Leydig cell tumors are rare entities, representing less 0.1% of all ovarian tumors. Generally these tumors are benign and unilateral. Most originate from the hilus cells and, less frequently, from the ovarian cortical stroma. Leydig cell tumors are functioning tumors, frequently associated with virilization symptoms in post-menopausal women.

Case report

We report the case of a 77 year-old female patient, caucasian, with personal history of autoimmune hepatitis, type 2 diabetes, dyslipidemia and Hashimoto thyroiditis. The patient had a history of 4 pregnancies, with no complications, and menopause at 42 years old with no hormone replacement therapy. The patient presented with a 4 years history of virilization symptoms, namely hirsutism (Ferriman Gallwey Score 11). The blood analysis showed a total testosterone 290 ng/dl (RV < 41), free testosterone 5.60 ng/ml (RV 0.10–4.70), delta-4 androstenedione 2.9 ng/ml (RV 0.4–3.7), 17-hydroxyprogesterone 1.80 ng/ml, dehydroepiandrosterone sulfate 72 mg/dl (VR 26–460). A transvaginal ultrasound was ordered, which showed enlarged ovaries when adjusted to age, but with normal echostructure and no other findings. A pelvic magnetic resonance imaging exam was performed, revealing only a 16 mm uterine nodule, in favor of a submucous leiomyoma. After excluding adrenal causes of virilization, it was decided to underwent laparoscopic bilateral oophorectomy and hysterectomy. The histopathology revealed a 8 mm ovary tumor, with foci of luteinized cells, and reinke crystals, positive for inhibin and calretinin and negative for estrogen and progesterone receptors, findings that supported the diagnosis of nonhilar Leydig cell tumor. Following the surgery, the testosterone and free testosterone levels returned to normal.

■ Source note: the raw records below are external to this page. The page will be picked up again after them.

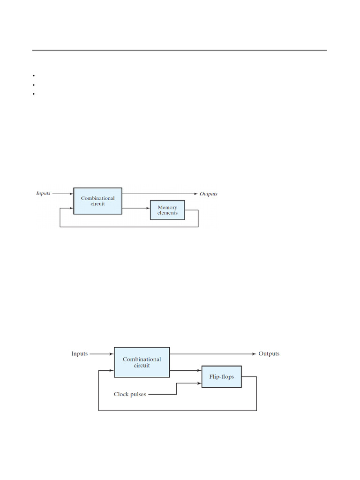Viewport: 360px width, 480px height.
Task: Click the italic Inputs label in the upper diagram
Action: (44, 193)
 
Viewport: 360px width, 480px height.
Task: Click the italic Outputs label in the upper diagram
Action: (209, 194)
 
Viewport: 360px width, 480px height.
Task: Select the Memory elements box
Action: (167, 210)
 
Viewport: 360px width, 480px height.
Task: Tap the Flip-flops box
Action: (221, 377)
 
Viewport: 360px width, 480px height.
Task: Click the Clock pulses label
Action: (130, 394)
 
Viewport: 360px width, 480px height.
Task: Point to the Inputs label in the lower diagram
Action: (79, 353)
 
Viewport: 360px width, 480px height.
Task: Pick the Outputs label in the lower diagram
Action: (269, 353)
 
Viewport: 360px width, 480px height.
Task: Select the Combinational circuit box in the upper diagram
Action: (98, 202)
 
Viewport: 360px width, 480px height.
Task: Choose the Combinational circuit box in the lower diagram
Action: (142, 362)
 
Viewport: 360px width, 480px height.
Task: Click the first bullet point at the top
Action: (35, 75)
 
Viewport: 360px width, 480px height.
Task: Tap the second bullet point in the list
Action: (35, 85)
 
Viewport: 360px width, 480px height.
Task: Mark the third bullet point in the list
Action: (35, 94)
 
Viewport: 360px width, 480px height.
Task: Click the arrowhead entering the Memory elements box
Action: (148, 208)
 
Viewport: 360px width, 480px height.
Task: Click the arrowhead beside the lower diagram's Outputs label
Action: (254, 353)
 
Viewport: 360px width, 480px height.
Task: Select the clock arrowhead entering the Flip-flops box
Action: (200, 383)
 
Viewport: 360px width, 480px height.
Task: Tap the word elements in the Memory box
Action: (167, 213)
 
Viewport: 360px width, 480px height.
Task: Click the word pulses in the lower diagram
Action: (138, 394)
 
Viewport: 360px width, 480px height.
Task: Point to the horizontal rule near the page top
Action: (180, 50)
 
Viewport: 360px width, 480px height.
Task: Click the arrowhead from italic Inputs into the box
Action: (71, 193)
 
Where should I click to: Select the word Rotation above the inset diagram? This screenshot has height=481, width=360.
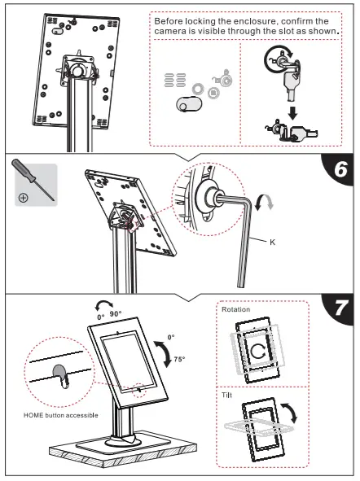click(x=236, y=309)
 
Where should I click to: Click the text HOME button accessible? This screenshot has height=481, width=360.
click(x=62, y=415)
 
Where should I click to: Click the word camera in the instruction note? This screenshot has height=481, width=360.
click(x=173, y=32)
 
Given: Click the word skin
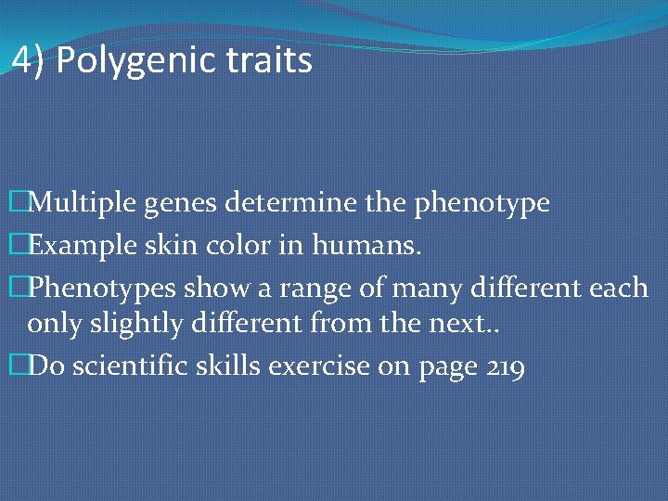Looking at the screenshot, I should tap(162, 245).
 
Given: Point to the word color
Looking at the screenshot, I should tap(224, 245).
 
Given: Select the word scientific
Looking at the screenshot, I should tap(130, 368).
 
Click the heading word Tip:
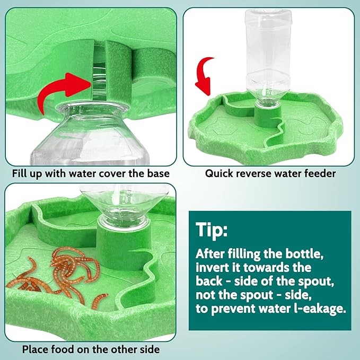coord(212,231)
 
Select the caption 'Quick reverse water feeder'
coord(270,173)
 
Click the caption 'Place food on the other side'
coord(91,349)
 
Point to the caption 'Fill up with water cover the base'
coord(91,173)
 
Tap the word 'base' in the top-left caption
coord(158,173)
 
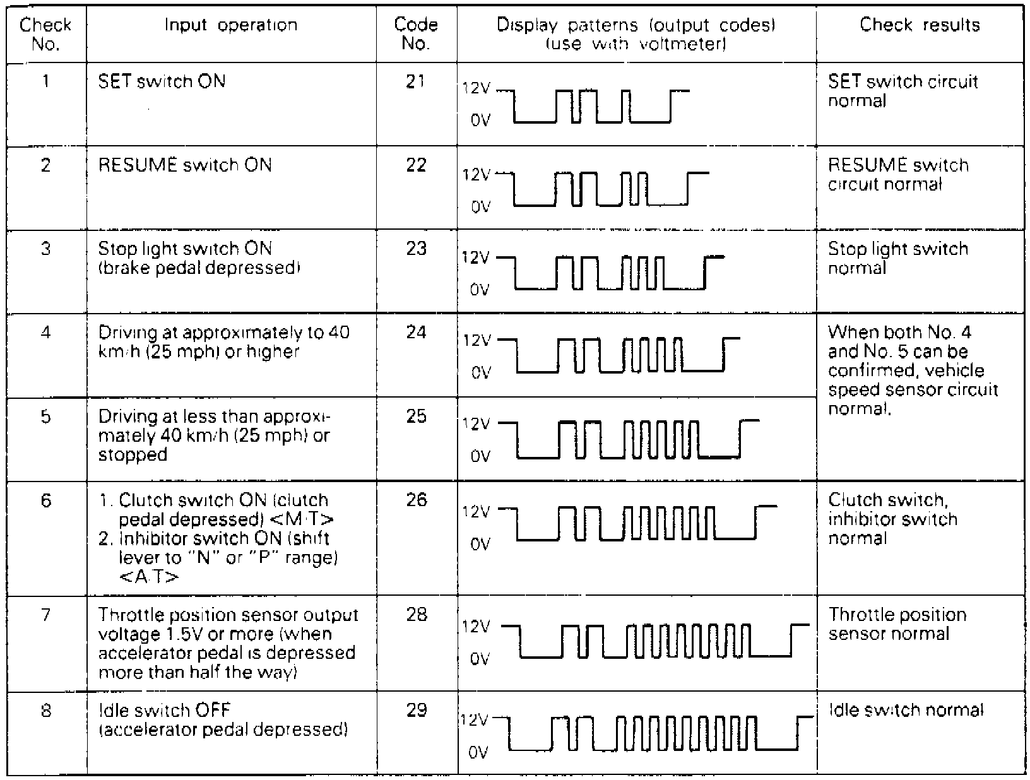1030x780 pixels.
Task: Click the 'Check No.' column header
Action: (x=45, y=34)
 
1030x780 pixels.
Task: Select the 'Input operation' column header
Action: (x=230, y=25)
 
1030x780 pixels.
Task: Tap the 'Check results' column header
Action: (x=920, y=25)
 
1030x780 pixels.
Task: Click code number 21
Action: (x=416, y=81)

It is important to point out that a patient’s sister presented with the same symptoms and blood analysis findings around the same age as our patient, but she refused further medical investigation.

Discussion

Accurate diagnosis of virilizing tumors of the ovary is often challenging, due to the fact these tumors might be too small to be detected in imaging exams. In this case, after excluding adrenal production of androgens, the main diagnostic hypothesis was a virilizing tumor of the ovary. For this reason the favored approach was surgery. The histopathological result confirmed the hypothesis and the patient symptoms and abnormal laboratory findings resolved. Since the patient’s sister had the same symptoms in the same age group, we suspect the existence of a possible familial genetic syndrome. However no genetic investigation was completed for cost-effectiveness reasons.